■ TASK REQUIREMENTS ■
1. Decide whether each statement below agrees with the piece on politics in Bangladesh: (a) it calls the hybrid of politicians and businessmen "busicians"; (b) it says popularity and electoral pledges still decide elections; (c) it says former despots should be left out of democracy. For each, answer yes or no and quote the deciding words.
2. Repeat word for word the part of the piece on politics in Bangladesh starting at "There is of" and ending at "right reasons too.".
3. Carry on the piece on politics in Bangladesh from its final sentence.

The business of politics has blossomed in Bangladesh as a rewarding and prosperous vocation, with its practitioners finally realising that the exercise of statecraft is entirely about the profitable enterprise. Politics only happens to be the immediate vehicle to that most lucrative of commercial endeavours—a parliament membership. The only impediment, that too an entirely psychological one, that politics is supposed to improve the lives of the masses has been summarily been done away with, thanks to the efforts of successive governments. They have ably demonstrated that the state exists solely to necessitate a parliament, which in turn exists only to bring about a measure of discipline in wealth accumulation by its members. So they are made to take turns in what sections of the civil society naïvely term as ‘plundering’ and ‘exploitation’. To the saner, and decidedly the more rational quarters, it is merely maximisation of profits and efficient allocation of resources.
   There is of course the matter of winning the elections. But such trivial and unpredictable parameters as popularity, commitment or electoral pledges that used to have currency, have also been successfully done away with. Participation in elections has become a capital intensive exercise and for all the right reasons too.
   The evolved hybrid species of politicians and businessmen, the busicians must secure their nomination satisfying the right quarters within political parties. Then they must also engage the services of facilitators to encourage voters and election officials through vigorous campaigns. This noble group of people playing the crucial role of catalysts furthering democracy are termed as ‘musclemen’ by the same irrational sections of the civil society.
   Democracy is an inclusive process. There is no reason to leave out war criminals, religious bigots, depraved socialists, evolved capitalists, former despots or clown princes. But such times, as is the present one, are fraught with much tension and there is apparently a need to level the playing field between the time that an incumbent resigns from office and another assumes it. In comes the caretaker government.

■ DATA ENTRIES ■
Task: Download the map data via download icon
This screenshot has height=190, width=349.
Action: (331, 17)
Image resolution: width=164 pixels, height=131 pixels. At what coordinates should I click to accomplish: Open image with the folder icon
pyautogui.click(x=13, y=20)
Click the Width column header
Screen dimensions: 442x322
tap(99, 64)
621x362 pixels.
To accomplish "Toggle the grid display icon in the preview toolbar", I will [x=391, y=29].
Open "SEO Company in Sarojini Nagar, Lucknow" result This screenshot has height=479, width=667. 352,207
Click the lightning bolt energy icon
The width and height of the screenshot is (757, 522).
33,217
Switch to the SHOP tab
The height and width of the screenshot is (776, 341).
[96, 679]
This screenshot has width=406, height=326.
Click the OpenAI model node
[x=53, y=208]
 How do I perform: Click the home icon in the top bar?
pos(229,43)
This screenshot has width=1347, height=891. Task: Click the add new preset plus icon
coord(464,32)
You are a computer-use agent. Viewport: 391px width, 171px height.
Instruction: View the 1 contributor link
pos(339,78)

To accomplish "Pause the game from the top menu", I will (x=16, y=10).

■ WRITTEN ANSWERS ■
1.
(a) Yes: "The evolved hybrid species of politicians and businessmen, the busicians"
(b) No: "such trivial and unpredictable parameters as popularity, commitment or electoral pledges that used to have currency, have also been successfully done away with"
(c) No: "There is no reason to leave out war criminals, religious bigots, depraved socialists, evolved capitalists, former despots or clown princes."

2.
There is of course the matter of winning the elections. But such trivial and unpredictable parameters as popularity, commitment or electoral pledges that used to have currency, have also been successfully done away with. Participation in elections has become a capital intensive exercise and for all the right reasons too.

3.
   Although the exercise is completely a cosmetic one, caretaker regimes have been blemished with much openness as key office bearers unreasonably felt they were accountable to the public much more than they actually were. This year however, with the appointment of a refreshingly radical group people, completely without the disturbing presence of spines and possessing none of the debilitating qualities such as self-esteem or integrity, the offices of the president, chief adviser and chief election commissioner, the upcoming elections may be expected to be the true transition from one parliament of busicians to the next.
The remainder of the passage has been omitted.